▶ Consegna 1: Riformula in modo più sintetico il paragrafo del testo su Zingaretti e l'urbanistica nel Lazio che comincia con "Il bilancio è sotto gli occhi di tutti", mantenendone i fatti principali.
▶ Consegna 2: Riprendi il testo su Zingaretti e l'urbanistica nel Lazio dal punto in cui si interrompe e scrivi il paragrafo successivo.

▶ Testo da leggere:
“A Roma – denuncia l’ex assessore all'Urbanistica della Giunta di Virginia Raggi – si sta consumando il più grande scempio del patrimonio esistente della sua storia moderna. Per cinque lunghi anni Zingaretti ha favorito gli interessi della speculazione edilizia. Avesse speso qualche idea per la tutela dell’ambiente e delle città, non sarebbe nella posizione di stallo sancita dal voto regionale”.
|
micromega Paolo Berdini*
L’anatra, anche se zoppa, vive in ambienti naturali e – spesso – tutelati. Avesse speso qualche idea per la tutela dell’ambiente e delle città, Zingaretti non sarebbe nella posizione di stallo sancita dalle elezioni regionali.
Se è infatti vero che il presidente della regione Lazio è l’unico esponente PD in controtendenza rispetto ad un partito sconfitto e privo di idee, è altresì vero che per cinque lunghi anni non ha voluto promuovere una visione delle città e dell’ambiente come uniche prospettive per uscire dalla crisi, limitandosi ad una modesta politica a favore degli interessi della speculazione edilizia.
Il bilancio è sotto gli occhi di tutti. Il piano paesaggistico regionale e i piani di assetto dei parchi regionali – provvedimenti da tempo conclusi nella parte tecnica – non sono stati portati in approvazione per una deliberata scelta politica. Di contro, tutti i provvedimenti normativi richiesti dalla famelica lobby del mattone sono stati approvati senza tener conto degli avvertimenti del mondo della cultura. Avvertimenti che, puntualmente, si stanno avverando uno dopo l’altro.

Voci salvate
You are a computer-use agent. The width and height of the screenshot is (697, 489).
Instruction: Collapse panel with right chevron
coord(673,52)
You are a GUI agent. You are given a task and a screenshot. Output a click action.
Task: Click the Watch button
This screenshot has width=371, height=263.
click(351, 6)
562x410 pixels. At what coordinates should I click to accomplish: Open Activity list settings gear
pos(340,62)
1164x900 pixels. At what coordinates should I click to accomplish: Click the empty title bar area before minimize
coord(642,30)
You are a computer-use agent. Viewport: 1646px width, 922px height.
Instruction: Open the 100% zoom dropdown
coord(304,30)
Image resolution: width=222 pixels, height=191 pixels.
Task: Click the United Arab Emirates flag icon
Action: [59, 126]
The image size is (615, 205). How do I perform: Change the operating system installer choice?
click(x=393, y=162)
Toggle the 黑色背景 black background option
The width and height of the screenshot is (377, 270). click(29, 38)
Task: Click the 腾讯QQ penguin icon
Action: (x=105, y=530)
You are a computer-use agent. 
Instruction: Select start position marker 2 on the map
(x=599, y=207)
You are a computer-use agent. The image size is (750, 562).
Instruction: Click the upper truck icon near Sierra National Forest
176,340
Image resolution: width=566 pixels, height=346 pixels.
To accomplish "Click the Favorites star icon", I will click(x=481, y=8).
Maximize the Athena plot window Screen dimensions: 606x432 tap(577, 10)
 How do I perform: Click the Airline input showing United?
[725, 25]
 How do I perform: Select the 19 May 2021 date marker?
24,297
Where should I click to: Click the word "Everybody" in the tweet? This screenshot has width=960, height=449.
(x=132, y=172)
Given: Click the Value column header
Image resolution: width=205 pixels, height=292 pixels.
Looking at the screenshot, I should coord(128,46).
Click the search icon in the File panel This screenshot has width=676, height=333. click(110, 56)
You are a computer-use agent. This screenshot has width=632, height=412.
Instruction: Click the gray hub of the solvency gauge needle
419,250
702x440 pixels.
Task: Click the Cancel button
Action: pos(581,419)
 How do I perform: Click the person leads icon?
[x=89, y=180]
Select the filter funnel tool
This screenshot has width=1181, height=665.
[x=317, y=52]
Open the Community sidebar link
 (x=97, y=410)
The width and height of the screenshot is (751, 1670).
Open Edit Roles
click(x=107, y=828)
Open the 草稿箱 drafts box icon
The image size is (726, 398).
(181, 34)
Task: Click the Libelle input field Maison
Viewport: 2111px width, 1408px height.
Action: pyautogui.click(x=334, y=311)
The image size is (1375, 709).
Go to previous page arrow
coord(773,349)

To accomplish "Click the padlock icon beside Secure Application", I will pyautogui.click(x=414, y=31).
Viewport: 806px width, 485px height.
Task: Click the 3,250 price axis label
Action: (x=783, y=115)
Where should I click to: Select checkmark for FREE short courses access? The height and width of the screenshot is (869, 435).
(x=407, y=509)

▶ Risposta corretta 1: Il piano paesaggistico regionale e i piani di assetto dei parchi regionali erano da tempo conclusi nella parte tecnica, ma per una precisa scelta politica non sono stati portati in approvazione. Sono stati invece approvati tutti i provvedimenti richiesti dalla lobby del mattone, senza tener conto degli avvertimenti del mondo della cultura. Quegli avvertimenti si stanno avverando uno dopo l'altro.

▶ Risposta corretta 2:
A Roma si sta consumando il più grande scempio del patrimonio esistente della sua storia moderna. Più di venti villini signorili costruiti nei primi decenni del secolo scorso che davano qualità ai quartieri Trieste, Nomentano e Parioli, le zone centrali più qualificate di Roma, sono a rischio di demolizione. La responsabilità sta nel “piano casa” che Zingaretti ha ereditato dall’amministrazione di Renata Polverini riuscendo nel difficile compito di peggiorarlo. Chiunque può demolire e ricostruire gioielli della storia urbana beneficiando di un aumento di cubatura medio del 30%. Il complesso sforzo di rimettere in moto l’economia urbana ridotto a vergognose speculazioni!
Ma Zingaretti ha fatto di peggio. Il piano casa era pur sempre un provvedimento a tempo e consentiva ai comuni di escluderne dall’applicazione automatica le zone più delicate dal punto di vista estetico e storico. Sono poche le città che lo hanno fatto e Roma brilla per la sua assenza, ma almeno dal punto di vista procedurale si poteva correre ai ripari. Nel luglio 2017, a pochi mesi dalla scadenza elettorale, il consiglio regionale del Lazio ha votato una legge indecente che è stata gabellata come “rigenerazione urbana”. All’articolo 6 si prevede che si possano sempre demolire e ricostruire edifici con un premio di cubatura del 20% senza che i comuni possano minimamente interferire. Peggio del piano casa, dunque.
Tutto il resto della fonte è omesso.